The Art of Facebook and Changing for the Better

It is nearly two o’clock in the morning on the night before I return to school for my final semester of my undergraduate degree. I have nearly fifty tabs open on my computer, most of them applications to such-and-such job or internship, maybe even a half-finished email to Professor So-and-So. But I’m not looking at any of them. As like so many students, like so many two-o’clock-in-the-mornings, I am looking at Facebook.


Something about senior year has sparked a desire to periodically put the brakes on my life and turn towards self-reflection: making bucket lists, wondering about old friends, and of course, looking at old pictures. So, in this nostalgia-driven, sleep-deprived craze, when Facebook points me towards a photo of where I was and what I looked like four years ago, I am perfectly poised for the trap.
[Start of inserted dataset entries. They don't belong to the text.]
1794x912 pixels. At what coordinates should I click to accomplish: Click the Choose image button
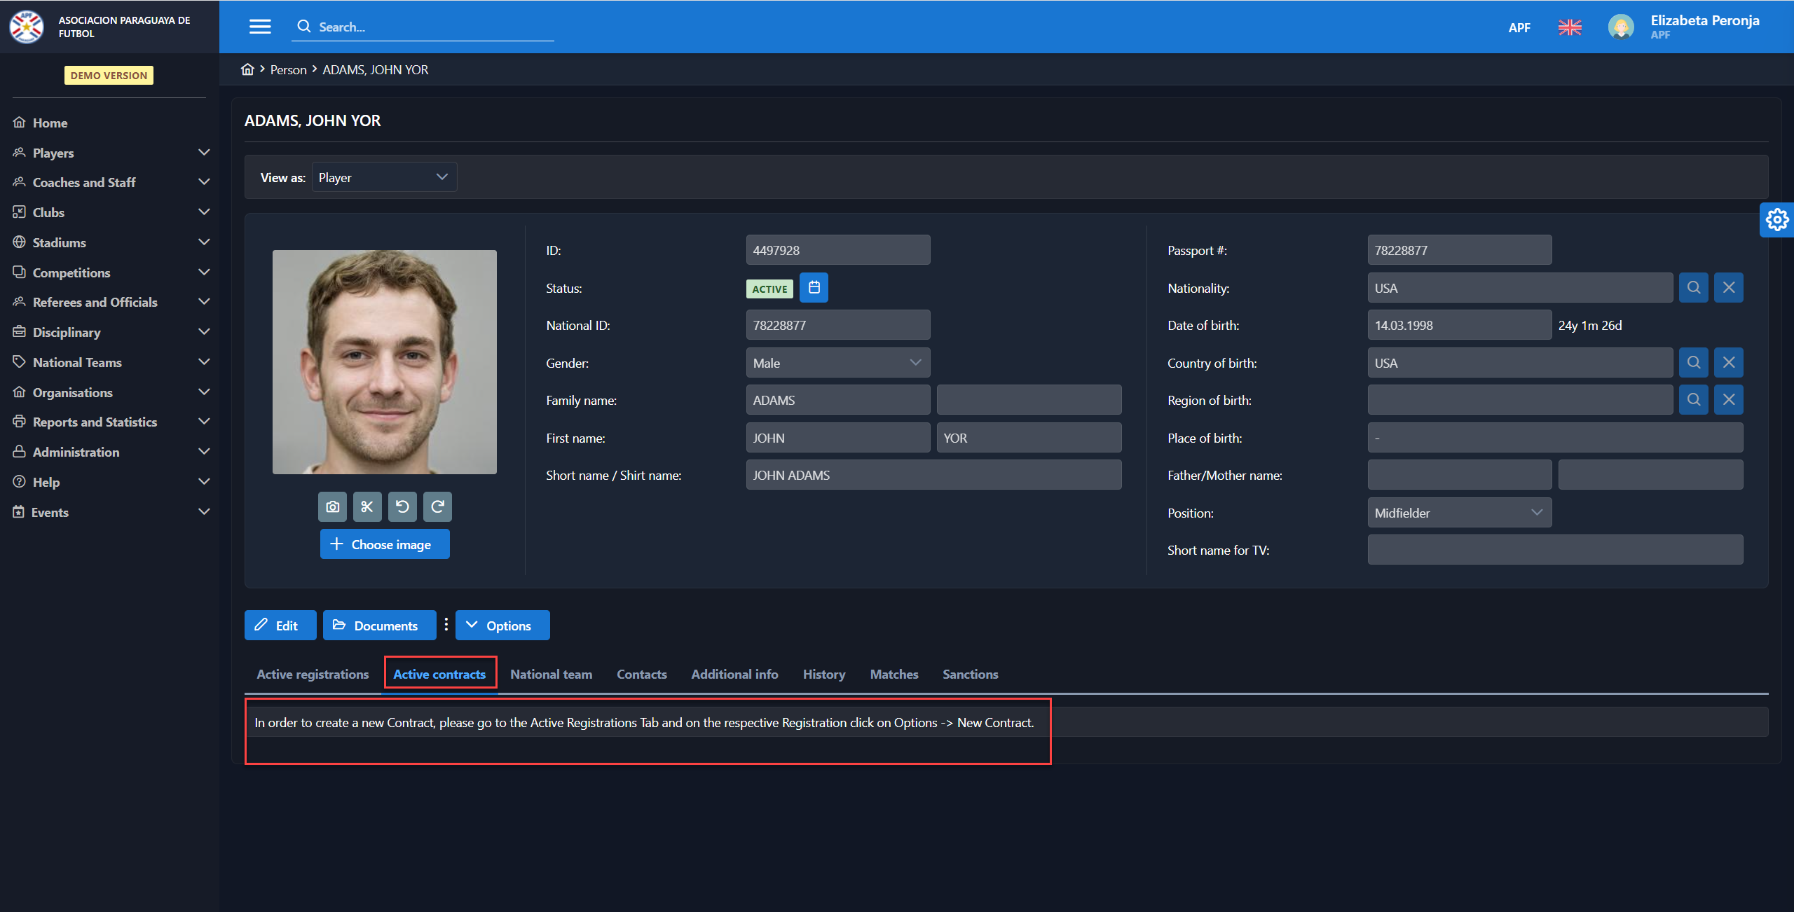pyautogui.click(x=384, y=544)
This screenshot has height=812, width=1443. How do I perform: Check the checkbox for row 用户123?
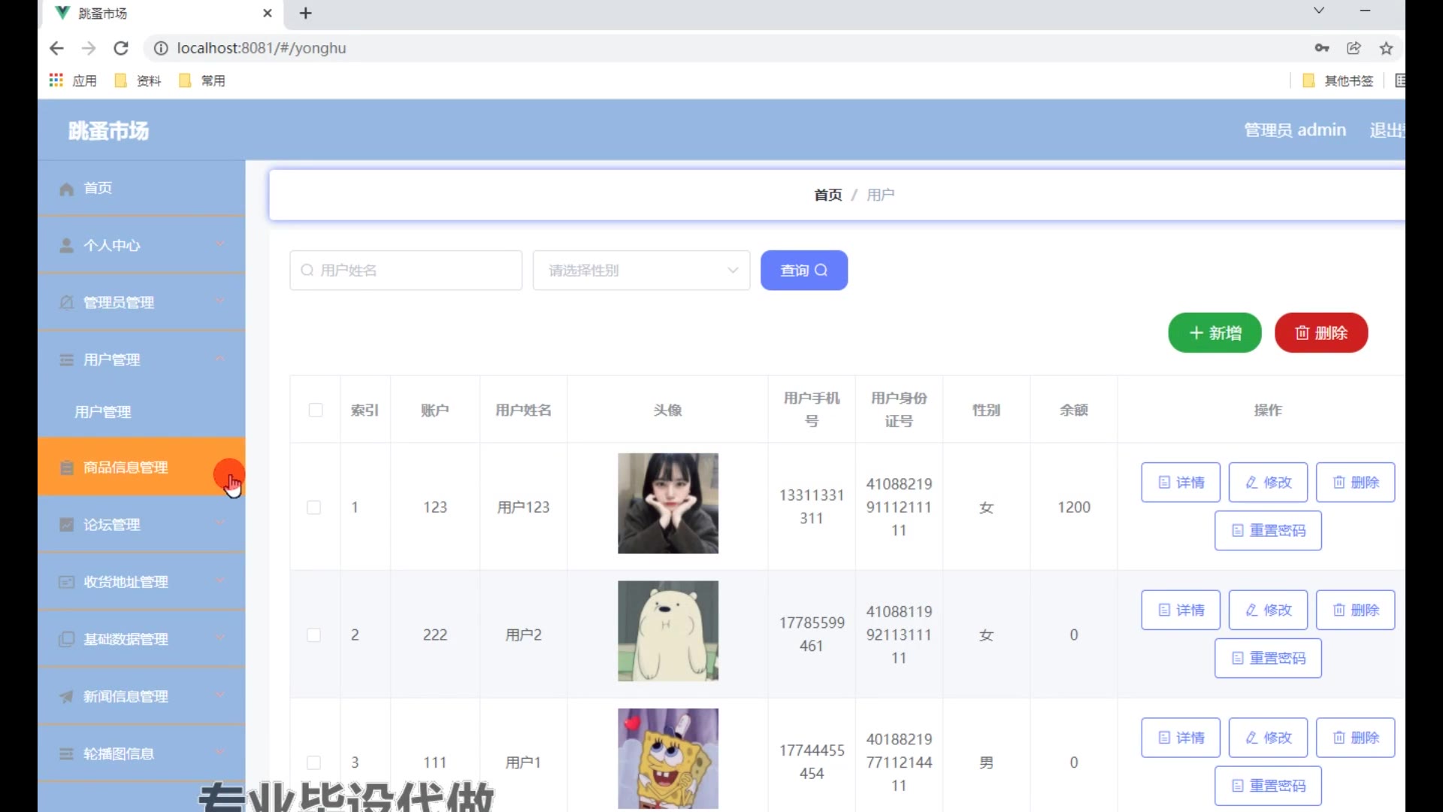coord(314,508)
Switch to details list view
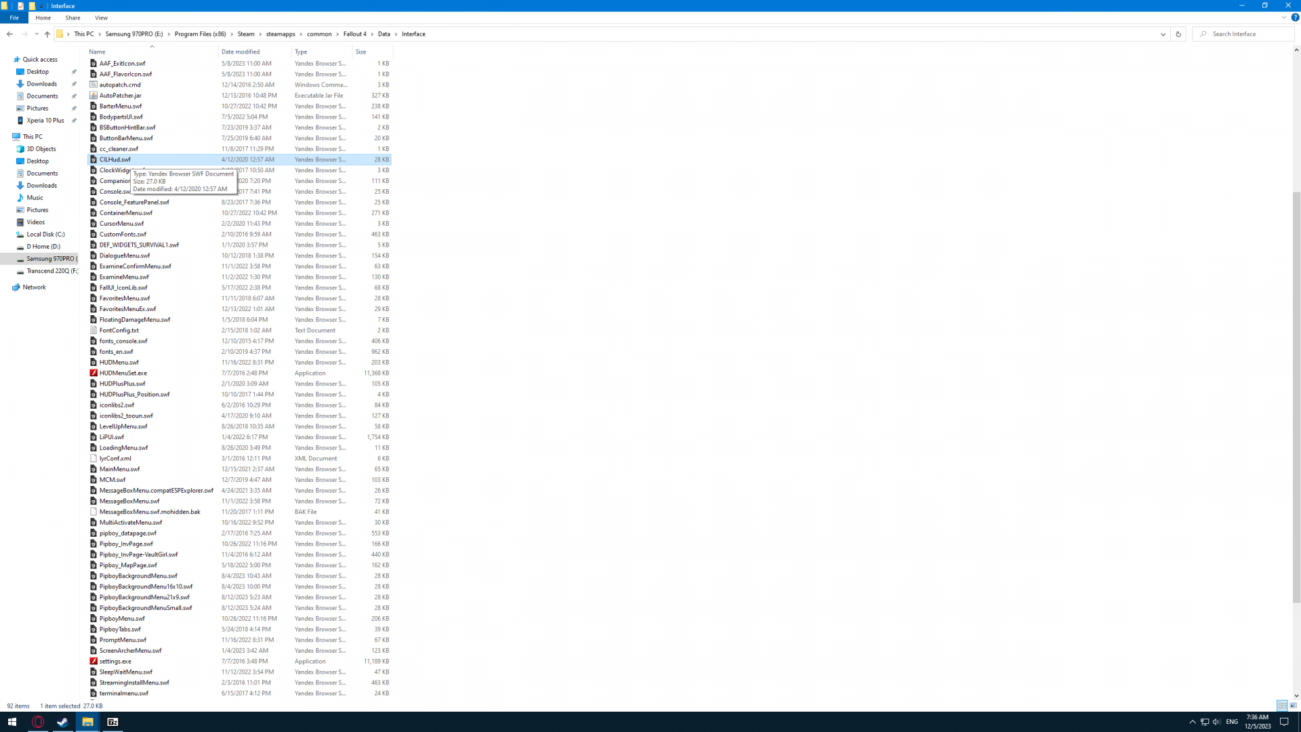The image size is (1301, 732). point(1282,706)
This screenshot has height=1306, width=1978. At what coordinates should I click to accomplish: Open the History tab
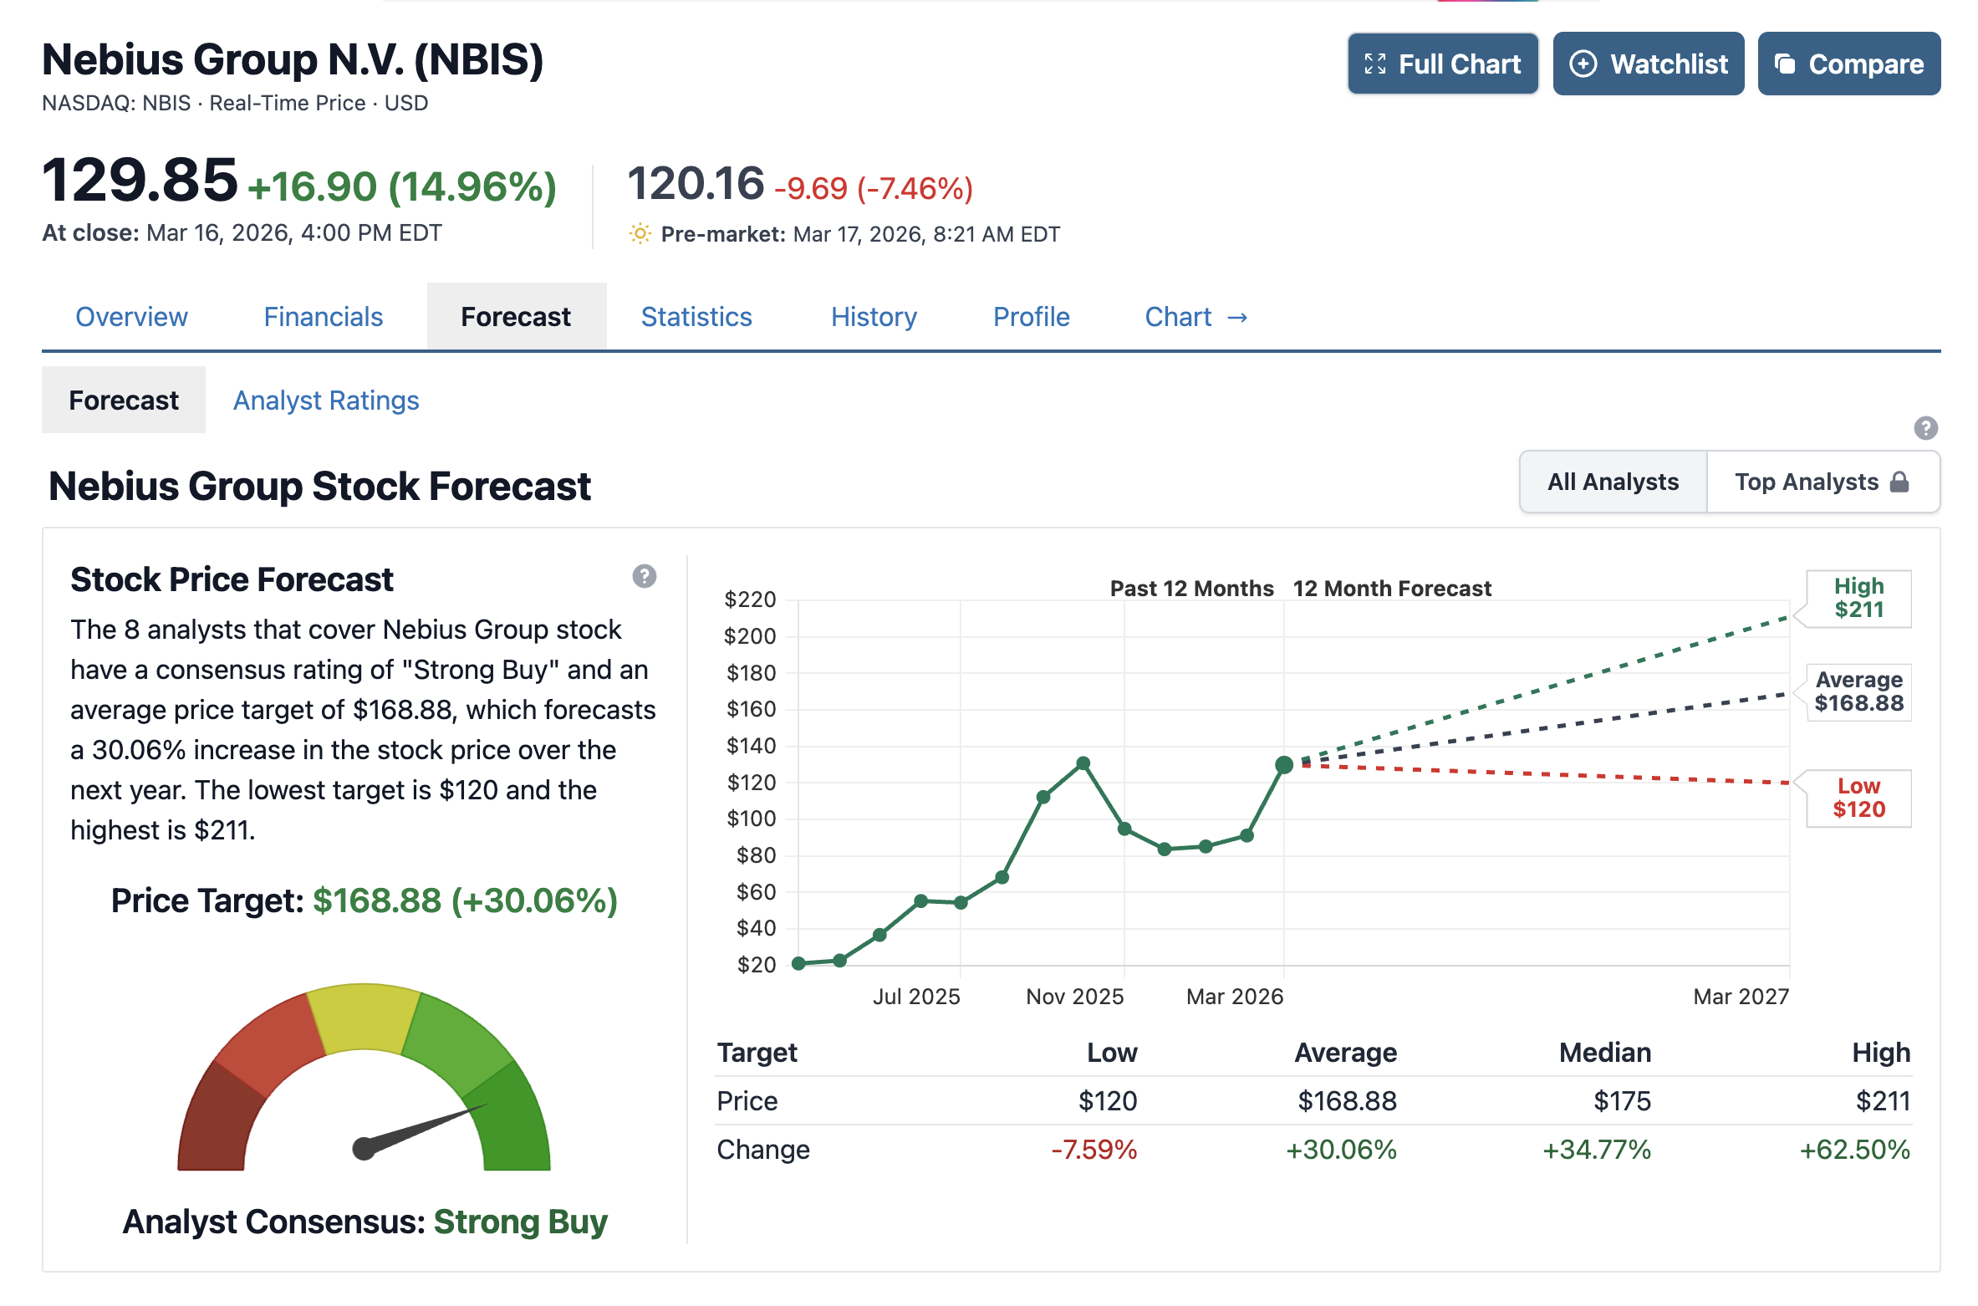click(x=874, y=317)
Apparently, four years ago, I was at a rehearsal for the high school play. I’m onstage, a classmate lounges on the set next to me, and there is a big, bright spotlight lighting up my hair and face. My arms are outstretched and my brow is furrowed like I am asking a question. It is a candid and somewhat awkward reminder of the person I used to be. I rack my brains trying to remember what the confusion was about, but I do not recall. I stare at the photograph, wondering if something about my eyes or facial expression reveals just what it was that had me so bewildered. Did I ever learn the answer?


Hoping that there is something to be learned through contrast,  I open my phone and snap a quick selfie. What a ridiculous thing to do at two o’clock in the morning, I think. But I do it nevertheless. I’m searching for something, something I possess here, tonight, with nearly a full Bachelor’s degree under my belt. Something I didn’t possess four years ago. I search my own face for something more sure, more confidant, for less doubt. I am looking for change, and not for just any kind of change, but a change for the better. I am looking for the kind of change that will assure me that I am finally prepared to leap into the world and start creating the space that I want to live in. But the photograph only reveals one thing.


I have new glasses.

Four years have gone by, and it seems like all that has changed are my glasses. I can even see the same crinkle of confusion in my brow that I had in that old Facebook photo of me at seventeen years old. I finally realize how fruitless this exercise is.

Of course these four years have not significantly changed my appearance, nor, it seems, my sense of wonder at the world. But these four years and this liberal arts education have shaped my mind. It has given me the tools of critical thinking and writing. It has opened me up to some truly life-changing works of art and has given me the platform to express myself in turn. In these four years, with every book I read, every lecture I attended, with every opportunity, goal, and struggle, I climbed a mountain and from that height, I got to watch the world shift around me. And the modern convenience of Facebook tells me it’s true.

September 8, 2013: A photo of me actually climbing a mountain.

October 22, 2013: I’m in costume for the show that made me fall in love with opera.

August 17, 2014: Me as a leader.

December 13, 2014: Me with friends.

May 24, 2015: Me in my first journey abroad.

June 26, 2015: A rainbow-colored filter covers my celebrating face.

April 5, 2016: Voting in my first presidential primary.

Here, now, at two o’clock in the morning, I can actually see what I have gained that will help change the world: my leadership, my friendships, my vote. These will change the world because they were made possible by my studies and by my discussions. Here is the change for the better. In this blur of photographs on my Facebook timeline, the slideshow of family, friends, events, places, even one or two silly faces, I have a physical record of all those things that brought me here. If I studied each version of my face in each photo, what would I see? I would see joy, humor, exhaustion, professionalism, and yes, even bewilderment. I cannot pretend to know the answer to every confusion, I can only take pride in knowing that my education has given me the knowledge, the work ethic, and the open-mindedness needed to adapt. And at the precipice of this new chapter in my life, what change for the better do I wish to embody in this world? I can embody nothing other than change itself. Change and growth.

Education is the mountain that I climbed that allowed me to watch the world, and Facebook is the lens that reminds me of the ways the world watches back. And as my first class of the semester starts in just hours, I know I can approach it confident in my own malleability. The change I can be is the one the world most needs right now: an acceptance of contradictions, a uniting of all those things that seem incompatible. I wish to embody the mindset of a learner and the heart of a dreamer.

This May, I will add a new Facebook photo, “Me with Diploma.” And just like so many other photographs that came before, it will be just one of the experiences that adds up to me as I prepare to be one of the many that add up to the world. I like to think I will tip the scales toward goodness.

The selfie on my phone still beams up at me in all its glory. Yes, there is doubt there, and perhaps a little bit of fear, but I know already that this is an old version of me. This is just “January 17, 2017: 2am selfie,” and tomorrow there will be even more change, even more growth. Especially since class starts in… can it really be only six hours!?

I finally shut down my computer with this new resolution: Embrace change, stay hopeful, and, for the love of God, get more sleep.